Versions / Dependencies

Windows

Python=3.11.7

ray 2.10.0 torch 2.1.1 tensorboard 2.16.2 tensorboard-data-server 0.7.2 tensorboardX 2.6.2.2

Reproduction script

def train_fn(model, optimizer, train_loader, loss_func):
    pass

def val_fn(model, val_loader, loss_func):
    pass

def loss_fn(x, pred_x, l1_lambda):
    pass

def training(config, current_dir):
    preprocess_data = PreprocessDataLoader(current_dir=current_dir)
    train_loader, val_loader = preprocess_data.get_data(config['batch'])

    model = Feature_aligner().to(device)

    optimizer = optim.SGD(
        model.parameters(),
        lr=config['lr'],
        momentum=config['momentum']
    )

    loss_func = partial(loss_fn, l1_lambda=config['l1_lambda'])
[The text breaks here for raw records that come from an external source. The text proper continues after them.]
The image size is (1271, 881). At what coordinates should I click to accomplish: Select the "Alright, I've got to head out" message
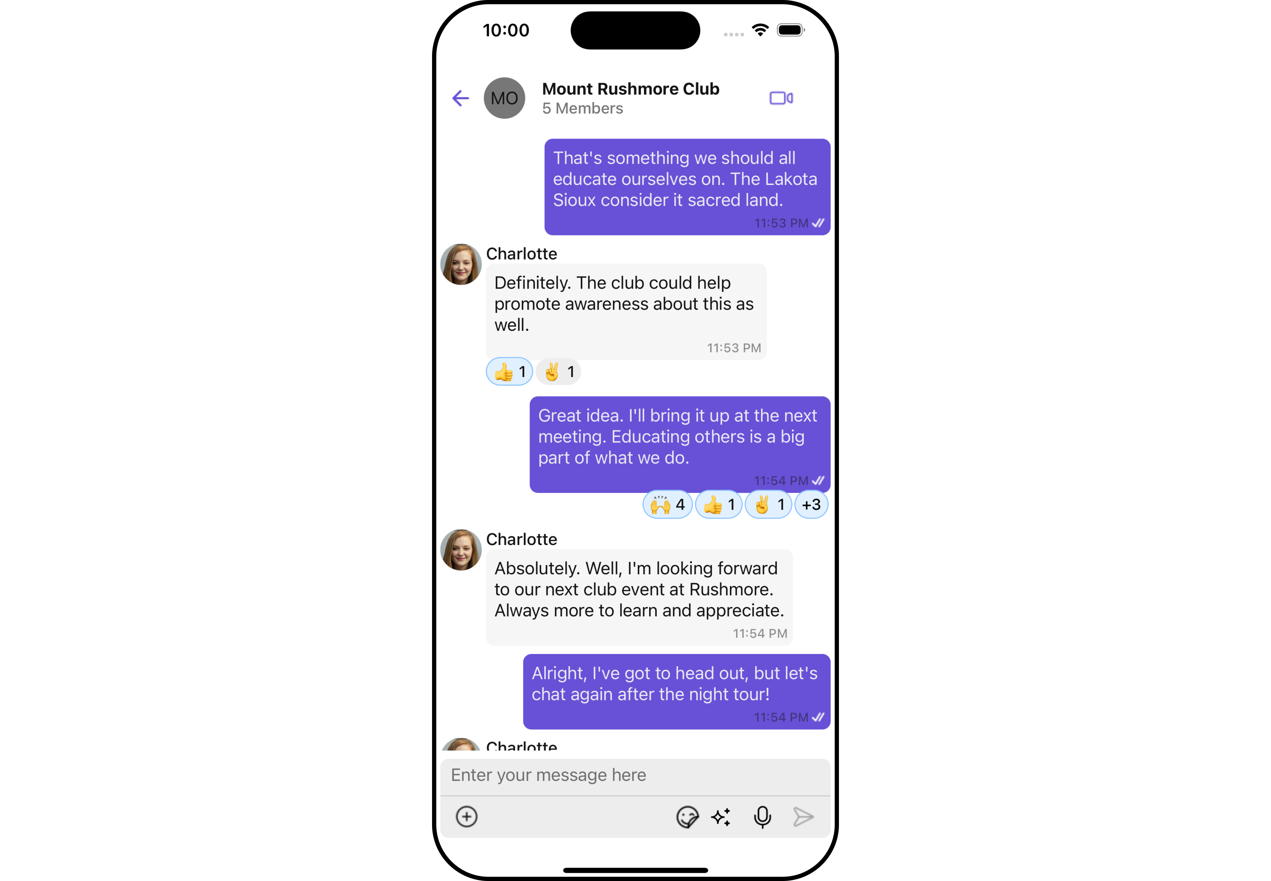[677, 692]
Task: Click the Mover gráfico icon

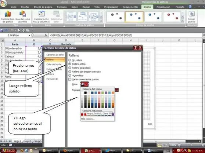Action: (192, 14)
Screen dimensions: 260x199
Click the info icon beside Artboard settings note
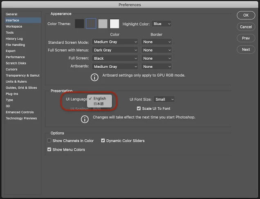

    for i in range(config['epoch']):
        train_loss = train_fn(
            model=model,
            optimizer=optimizer,
            train_loader=train_loader,
            loss_func=loss_func
        )

        val_loss = val_fn(
            model=model,
            val_loader = val_loader,
            loss_func=loss_func
        )

        train.report({
            'train_loss': train_loss,
            'val_loss': val_loss,
            'avg_loss': (train_loss + val_loss) / 2
        })

def main(num_samples):
    current_dir = os.getcwd()

    algo = HyperOptSearch(points_to_evaluate=initial_params)
    # algo = BayesOptSearch(utility_kwargs={"kind": "ucb", "kappa": 2.5, "xi": 0.0})
    # algo = OptunaSearch(metric=["val_loss"], mode=["min"])

    algo = ConcurrencyLimiter(algo, max_concurrent=4)
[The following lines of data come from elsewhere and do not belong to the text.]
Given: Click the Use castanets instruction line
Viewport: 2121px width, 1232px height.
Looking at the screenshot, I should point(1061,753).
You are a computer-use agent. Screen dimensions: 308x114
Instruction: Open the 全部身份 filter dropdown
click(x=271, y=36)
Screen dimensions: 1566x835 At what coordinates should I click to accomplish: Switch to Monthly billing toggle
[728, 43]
    scheduler = AsyncHyperBandScheduler()

    search_config = {
        'epoch': 200,
        'batch': 8,
        'lr': tune.loguniform(1e-10, 1e-3),
        'momentum': tune.uniform(0.8, 1),
        'l1_lambda': tune.loguniform(1e-10, 1e-4)
    }

    tuner = tune.Tuner(
        tune.with_resources(partial(training, current_dir=current_dir), {"gpu": 0.25}),
        # partial(training, current_dir=current_dir),
        tune_config=tune.TuneConfig(
            metric='val_loss',
            mode='min',
            num_samples=num_samples,
            search_alg=algo,
            scheduler=scheduler,
        ),
        param_space=search_config,
    )
    results = tuner.fit()

if __name__ == "__main__":
    device = torch.device('cuda:0') if torch.cuda.is_available() else torch.device('cpu')
    print('device:', device)

    main(6)

Issue Severity

None

justinvyu commented 7 months ago

@FunkyFrog1 Has this error only recently appeared after you upgraded to Ray 2.10?

Could you also check if the file that is being copied actually exists? Another hypothesis is that the parent directory creation is not working well on windows -- note that windows support for Ray Tune is not tested thoroughly at the moment.
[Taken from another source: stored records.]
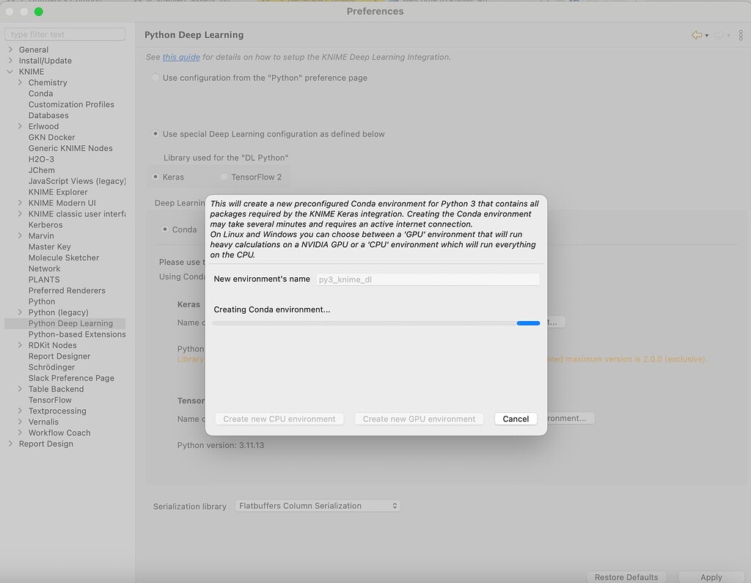Enable configuration from the Python preference page
The image size is (751, 583).
[x=155, y=77]
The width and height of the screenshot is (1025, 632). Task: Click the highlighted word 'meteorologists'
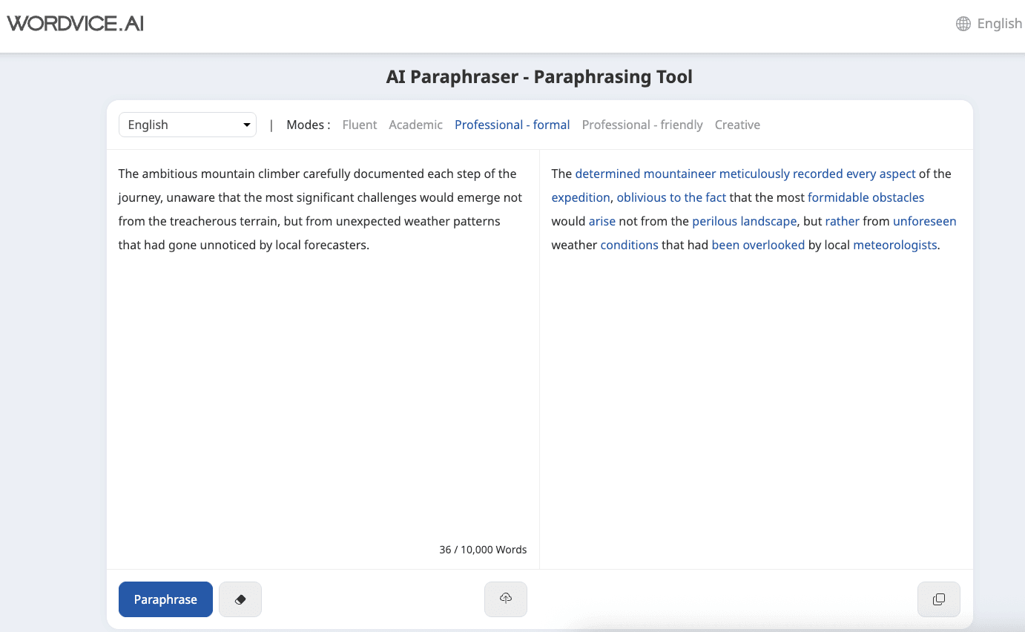coord(894,245)
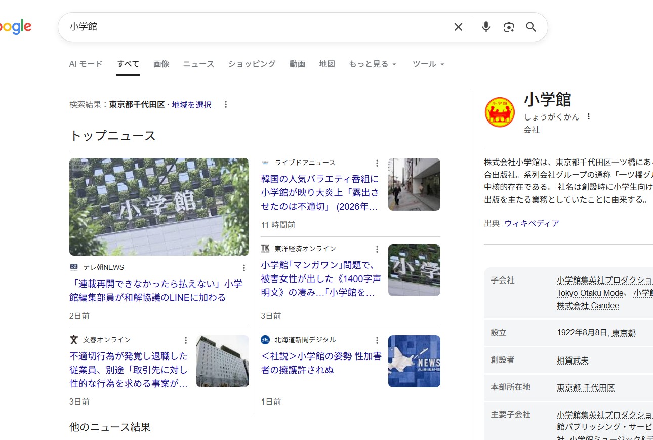
Task: Switch to the ニュース tab
Action: click(198, 64)
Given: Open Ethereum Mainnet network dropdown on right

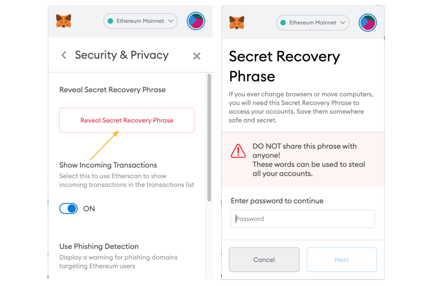Looking at the screenshot, I should 312,23.
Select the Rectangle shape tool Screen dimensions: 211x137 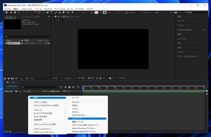[44, 12]
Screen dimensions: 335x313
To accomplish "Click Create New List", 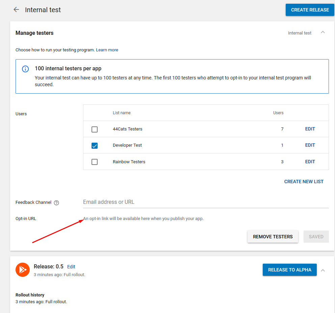I will pyautogui.click(x=304, y=182).
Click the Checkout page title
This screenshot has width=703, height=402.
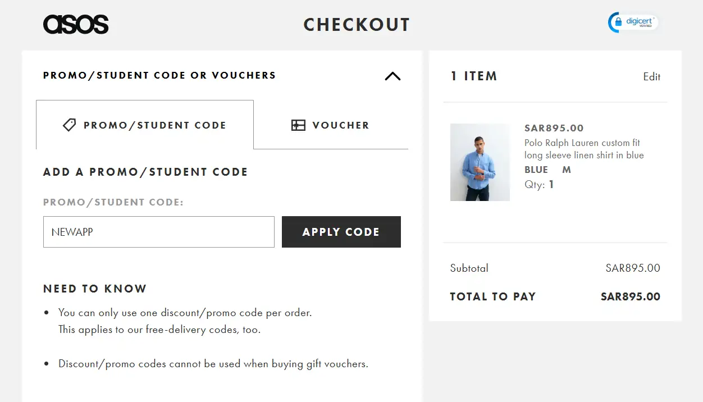357,25
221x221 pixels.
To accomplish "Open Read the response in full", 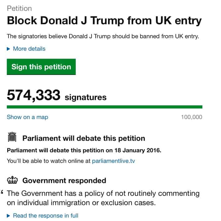I will [46, 216].
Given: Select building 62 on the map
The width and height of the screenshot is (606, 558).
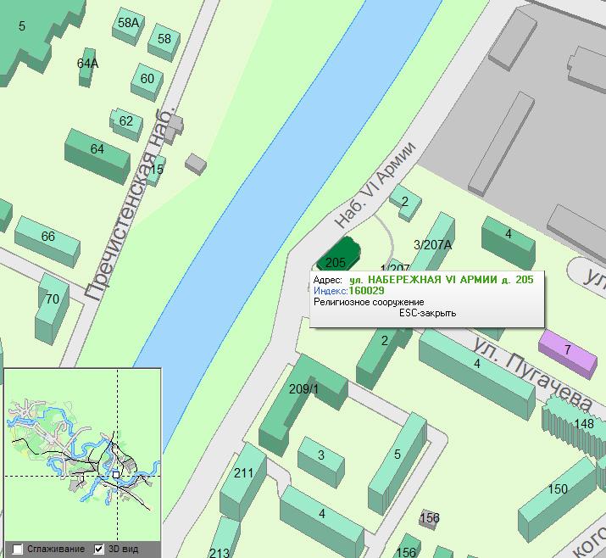Looking at the screenshot, I should point(125,123).
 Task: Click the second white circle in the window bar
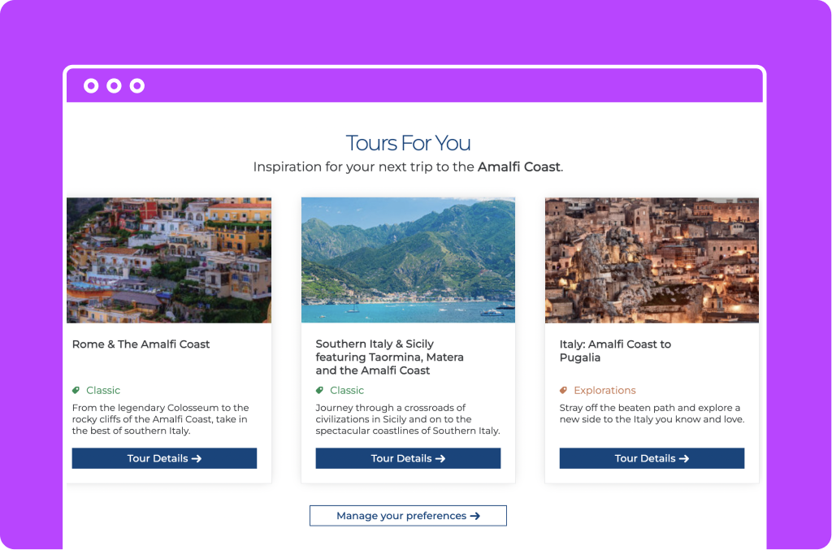click(114, 85)
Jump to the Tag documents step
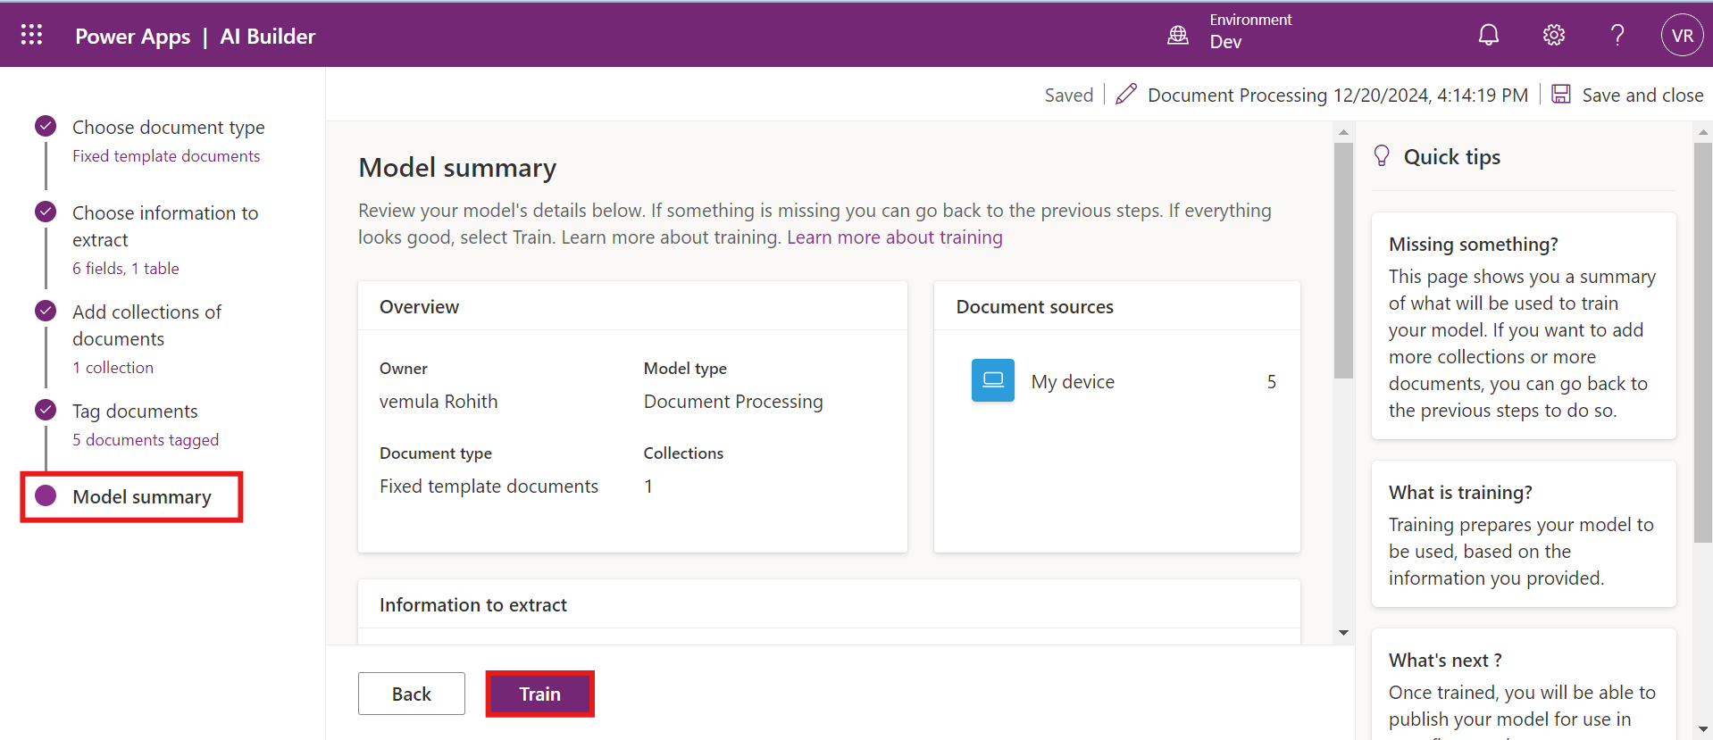The height and width of the screenshot is (740, 1713). pyautogui.click(x=135, y=412)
FunkyFrog1 commented 6 months ago

@FunkyFrog1 Has this error only recently appeared after you upgraded to Ray 2.10?

Could you also check if the file that is being copied actually exists? Another hypothesis is that the parent directory creation is not working well on windows -- note that windows support for Ray Tune is not tested thoroughly at the moment.

Reboot my computer can fix it. I am certainly sure the file exists, it may due to the Windows server system.